**INPUT DATA**
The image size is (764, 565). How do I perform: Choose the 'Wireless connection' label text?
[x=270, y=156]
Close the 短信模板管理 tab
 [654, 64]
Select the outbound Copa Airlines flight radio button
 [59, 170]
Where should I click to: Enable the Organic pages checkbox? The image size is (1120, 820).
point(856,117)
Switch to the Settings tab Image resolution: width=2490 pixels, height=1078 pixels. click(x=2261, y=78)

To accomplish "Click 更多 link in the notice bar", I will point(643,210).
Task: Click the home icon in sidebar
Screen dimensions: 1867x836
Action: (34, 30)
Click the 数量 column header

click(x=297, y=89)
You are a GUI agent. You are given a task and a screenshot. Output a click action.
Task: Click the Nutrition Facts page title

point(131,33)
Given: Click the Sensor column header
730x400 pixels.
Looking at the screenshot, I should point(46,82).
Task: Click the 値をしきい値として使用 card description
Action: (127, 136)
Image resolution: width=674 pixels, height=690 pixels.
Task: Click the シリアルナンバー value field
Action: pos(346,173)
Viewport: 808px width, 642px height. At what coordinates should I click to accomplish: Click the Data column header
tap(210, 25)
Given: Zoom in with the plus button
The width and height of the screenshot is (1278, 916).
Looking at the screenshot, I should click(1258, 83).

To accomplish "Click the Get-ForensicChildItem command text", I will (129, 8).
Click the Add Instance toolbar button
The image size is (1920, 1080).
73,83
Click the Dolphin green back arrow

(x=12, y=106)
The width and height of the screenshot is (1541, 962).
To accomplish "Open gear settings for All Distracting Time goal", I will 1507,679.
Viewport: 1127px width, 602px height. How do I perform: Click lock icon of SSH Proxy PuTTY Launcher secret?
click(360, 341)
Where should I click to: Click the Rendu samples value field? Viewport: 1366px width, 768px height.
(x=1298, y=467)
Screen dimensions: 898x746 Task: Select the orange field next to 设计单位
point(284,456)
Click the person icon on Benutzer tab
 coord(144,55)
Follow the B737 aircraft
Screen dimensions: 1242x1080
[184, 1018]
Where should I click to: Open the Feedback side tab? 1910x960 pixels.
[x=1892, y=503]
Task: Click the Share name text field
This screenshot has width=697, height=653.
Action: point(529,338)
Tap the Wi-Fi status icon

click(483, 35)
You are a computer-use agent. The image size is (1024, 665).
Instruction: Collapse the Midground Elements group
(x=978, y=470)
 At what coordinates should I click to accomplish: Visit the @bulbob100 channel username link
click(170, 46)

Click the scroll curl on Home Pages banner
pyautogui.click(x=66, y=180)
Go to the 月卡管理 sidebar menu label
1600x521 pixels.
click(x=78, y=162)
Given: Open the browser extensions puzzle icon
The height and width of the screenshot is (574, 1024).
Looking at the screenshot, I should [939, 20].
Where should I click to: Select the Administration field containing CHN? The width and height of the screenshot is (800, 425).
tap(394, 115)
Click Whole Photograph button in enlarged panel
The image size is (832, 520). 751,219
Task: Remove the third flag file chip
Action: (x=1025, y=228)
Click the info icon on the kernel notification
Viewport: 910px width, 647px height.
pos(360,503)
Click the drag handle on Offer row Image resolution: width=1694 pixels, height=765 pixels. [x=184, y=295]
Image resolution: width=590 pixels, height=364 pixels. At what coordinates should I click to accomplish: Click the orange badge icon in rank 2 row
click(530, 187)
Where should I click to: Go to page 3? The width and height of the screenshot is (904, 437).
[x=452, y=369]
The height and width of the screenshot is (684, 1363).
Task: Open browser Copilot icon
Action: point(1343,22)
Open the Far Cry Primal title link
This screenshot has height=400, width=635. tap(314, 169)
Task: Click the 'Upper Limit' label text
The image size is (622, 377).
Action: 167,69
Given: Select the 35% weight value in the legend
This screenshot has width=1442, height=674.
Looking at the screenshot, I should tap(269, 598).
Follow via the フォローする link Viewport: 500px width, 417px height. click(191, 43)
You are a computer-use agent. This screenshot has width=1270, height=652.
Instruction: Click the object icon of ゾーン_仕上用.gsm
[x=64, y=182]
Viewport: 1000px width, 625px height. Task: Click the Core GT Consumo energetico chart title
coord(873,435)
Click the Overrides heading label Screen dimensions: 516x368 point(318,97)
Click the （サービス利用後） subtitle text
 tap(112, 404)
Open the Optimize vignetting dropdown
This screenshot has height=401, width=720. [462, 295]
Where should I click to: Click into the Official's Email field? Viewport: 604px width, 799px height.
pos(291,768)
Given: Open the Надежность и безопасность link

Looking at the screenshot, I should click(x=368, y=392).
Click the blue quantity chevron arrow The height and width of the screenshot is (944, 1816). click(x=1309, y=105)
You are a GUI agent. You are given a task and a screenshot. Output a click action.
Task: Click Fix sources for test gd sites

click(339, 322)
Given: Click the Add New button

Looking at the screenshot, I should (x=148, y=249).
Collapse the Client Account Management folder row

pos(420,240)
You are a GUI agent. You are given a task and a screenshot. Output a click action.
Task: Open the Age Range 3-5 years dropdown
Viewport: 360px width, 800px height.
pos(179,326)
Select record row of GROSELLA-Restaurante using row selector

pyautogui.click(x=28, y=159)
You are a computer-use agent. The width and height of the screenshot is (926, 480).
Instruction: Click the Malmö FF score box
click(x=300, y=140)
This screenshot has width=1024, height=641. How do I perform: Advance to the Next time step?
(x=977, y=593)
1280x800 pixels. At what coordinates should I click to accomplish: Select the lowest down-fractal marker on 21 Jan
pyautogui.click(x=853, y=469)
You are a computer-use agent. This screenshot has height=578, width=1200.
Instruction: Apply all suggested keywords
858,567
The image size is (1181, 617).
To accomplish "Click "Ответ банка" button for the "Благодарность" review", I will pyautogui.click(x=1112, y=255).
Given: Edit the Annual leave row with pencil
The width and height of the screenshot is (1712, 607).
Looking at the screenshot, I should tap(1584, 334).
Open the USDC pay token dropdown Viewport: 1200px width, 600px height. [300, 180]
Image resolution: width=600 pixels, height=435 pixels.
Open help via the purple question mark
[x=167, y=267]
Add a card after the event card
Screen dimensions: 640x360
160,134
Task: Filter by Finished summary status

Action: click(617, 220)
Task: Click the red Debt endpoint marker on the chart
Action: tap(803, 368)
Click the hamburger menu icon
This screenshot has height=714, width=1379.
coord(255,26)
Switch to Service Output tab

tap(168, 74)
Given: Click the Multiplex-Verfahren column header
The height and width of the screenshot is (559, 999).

**YOUR INSTRUCTIONS**
Word for word, extract all the records.

**OUTPUT BELOW**
The image size is (764, 565). How do I perform: Choose the 'Wireless connection' label text?
[x=270, y=156]
Close the 短信模板管理 tab
 [654, 64]
Select the outbound Copa Airlines flight radio button
 [59, 170]
Where should I click to: Enable the Organic pages checkbox? The image size is (1120, 820).
point(856,117)
Switch to the Settings tab Image resolution: width=2490 pixels, height=1078 pixels. click(x=2261, y=78)

To accomplish "Click 更多 link in the notice bar", I will point(643,210).
Task: Click the home icon in sidebar
Screen dimensions: 1867x836
Action: (34, 30)
Click the 数量 column header

click(x=297, y=89)
You are a GUI agent. You are given a task and a screenshot. Output a click action.
Task: Click the Nutrition Facts page title

point(131,33)
Given: Click the Sensor column header
730x400 pixels.
Looking at the screenshot, I should point(46,82).
Task: Click the 値をしきい値として使用 card description
Action: (127, 136)
Image resolution: width=674 pixels, height=690 pixels.
Task: Click the シリアルナンバー value field
Action: pos(346,173)
Viewport: 808px width, 642px height. At what coordinates should I click to accomplish: Click the Data column header
tap(210, 25)
Given: Zoom in with the plus button
The width and height of the screenshot is (1278, 916).
Looking at the screenshot, I should click(1258, 83).

To accomplish "Click the Get-ForensicChildItem command text", I will (129, 8).
Click the Add Instance toolbar button
The image size is (1920, 1080).
73,83
Click the Dolphin green back arrow

(x=12, y=106)
The width and height of the screenshot is (1541, 962).
To accomplish "Open gear settings for All Distracting Time goal", I will 1507,679.
Viewport: 1127px width, 602px height. How do I perform: Click lock icon of SSH Proxy PuTTY Launcher secret?
click(360, 341)
Where should I click to: Click the Rendu samples value field? Viewport: 1366px width, 768px height.
(x=1298, y=467)
Screen dimensions: 898x746 Task: Select the orange field next to 设计单位
point(284,456)
Click the person icon on Benutzer tab
 coord(144,55)
Follow the B737 aircraft
Screen dimensions: 1242x1080
[184, 1018]
Where should I click to: Open the Feedback side tab? 1910x960 pixels.
[x=1892, y=503]
Task: Click the Share name text field
This screenshot has width=697, height=653.
Action: point(529,338)
Tap the Wi-Fi status icon

click(483, 35)
You are a computer-use agent. The image size is (1024, 665).
Instruction: Collapse the Midground Elements group
(x=978, y=470)
 At what coordinates should I click to accomplish: Visit the @bulbob100 channel username link
click(170, 46)

Click the scroll curl on Home Pages banner
pyautogui.click(x=66, y=180)
Go to the 月卡管理 sidebar menu label
1600x521 pixels.
click(x=78, y=162)
Given: Open the browser extensions puzzle icon
The height and width of the screenshot is (574, 1024).
Looking at the screenshot, I should [939, 20].
Where should I click to: Select the Administration field containing CHN? The width and height of the screenshot is (800, 425).
tap(394, 115)
Click Whole Photograph button in enlarged panel
The image size is (832, 520). 751,219
Task: Remove the third flag file chip
Action: (x=1025, y=228)
Click the info icon on the kernel notification
Viewport: 910px width, 647px height.
pos(360,503)
Click the drag handle on Offer row Image resolution: width=1694 pixels, height=765 pixels. [x=184, y=295]
Image resolution: width=590 pixels, height=364 pixels. At what coordinates should I click to accomplish: Click the orange badge icon in rank 2 row
click(530, 187)
Where should I click to: Go to page 3? The width and height of the screenshot is (904, 437).
[x=452, y=369]
The height and width of the screenshot is (684, 1363).
Task: Open browser Copilot icon
Action: point(1343,22)
Open the Far Cry Primal title link
This screenshot has height=400, width=635. tap(314, 169)
Task: Click the 'Upper Limit' label text
The image size is (622, 377).
Action: 167,69
Given: Select the 35% weight value in the legend
This screenshot has width=1442, height=674.
Looking at the screenshot, I should tap(269, 598).
Follow via the フォローする link Viewport: 500px width, 417px height. click(191, 43)
You are a computer-use agent. This screenshot has width=1270, height=652.
Instruction: Click the object icon of ゾーン_仕上用.gsm
[x=64, y=182]
Viewport: 1000px width, 625px height. Task: Click the Core GT Consumo energetico chart title
coord(873,435)
Click the Overrides heading label Screen dimensions: 516x368 point(318,97)
Click the （サービス利用後） subtitle text
 tap(112, 404)
Open the Optimize vignetting dropdown
This screenshot has height=401, width=720. [462, 295]
Where should I click to: Click into the Official's Email field? Viewport: 604px width, 799px height.
pos(291,768)
Given: Open the Надежность и безопасность link

Looking at the screenshot, I should click(x=368, y=392).
Click the blue quantity chevron arrow The height and width of the screenshot is (944, 1816). click(x=1309, y=105)
You are a GUI agent. You are given a task and a screenshot. Output a click action.
Task: Click Fix sources for test gd sites

click(339, 322)
Given: Click the Add New button

Looking at the screenshot, I should (x=148, y=249).
Collapse the Client Account Management folder row

pos(420,240)
You are a GUI agent. You are given a task and a screenshot. Output a click action.
Task: Open the Age Range 3-5 years dropdown
Viewport: 360px width, 800px height.
pos(179,326)
Select record row of GROSELLA-Restaurante using row selector

pyautogui.click(x=28, y=159)
You are a computer-use agent. The width and height of the screenshot is (926, 480).
Instruction: Click the Malmö FF score box
click(x=300, y=140)
This screenshot has width=1024, height=641. How do I perform: Advance to the Next time step?
(x=977, y=593)
1280x800 pixels. At what coordinates should I click to accomplish: Select the lowest down-fractal marker on 21 Jan
pyautogui.click(x=853, y=469)
You are a computer-use agent. This screenshot has height=578, width=1200.
Instruction: Apply all suggested keywords
858,567
The image size is (1181, 617).
To accomplish "Click "Ответ банка" button for the "Благодарность" review", I will pyautogui.click(x=1112, y=255).
Given: Edit the Annual leave row with pencil
The width and height of the screenshot is (1712, 607).
Looking at the screenshot, I should tap(1584, 334).
Open the USDC pay token dropdown Viewport: 1200px width, 600px height. [300, 180]
Image resolution: width=600 pixels, height=435 pixels.
Open help via the purple question mark
[x=167, y=267]
Add a card after the event card
Screen dimensions: 640x360
160,134
Task: Filter by Finished summary status

Action: click(617, 220)
Task: Click the red Debt endpoint marker on the chart
Action: tap(803, 368)
Click the hamburger menu icon
This screenshot has height=714, width=1379.
coord(255,26)
Switch to Service Output tab

tap(168, 74)
Given: Click the Multiplex-Verfahren column header
The height and width of the screenshot is (559, 999).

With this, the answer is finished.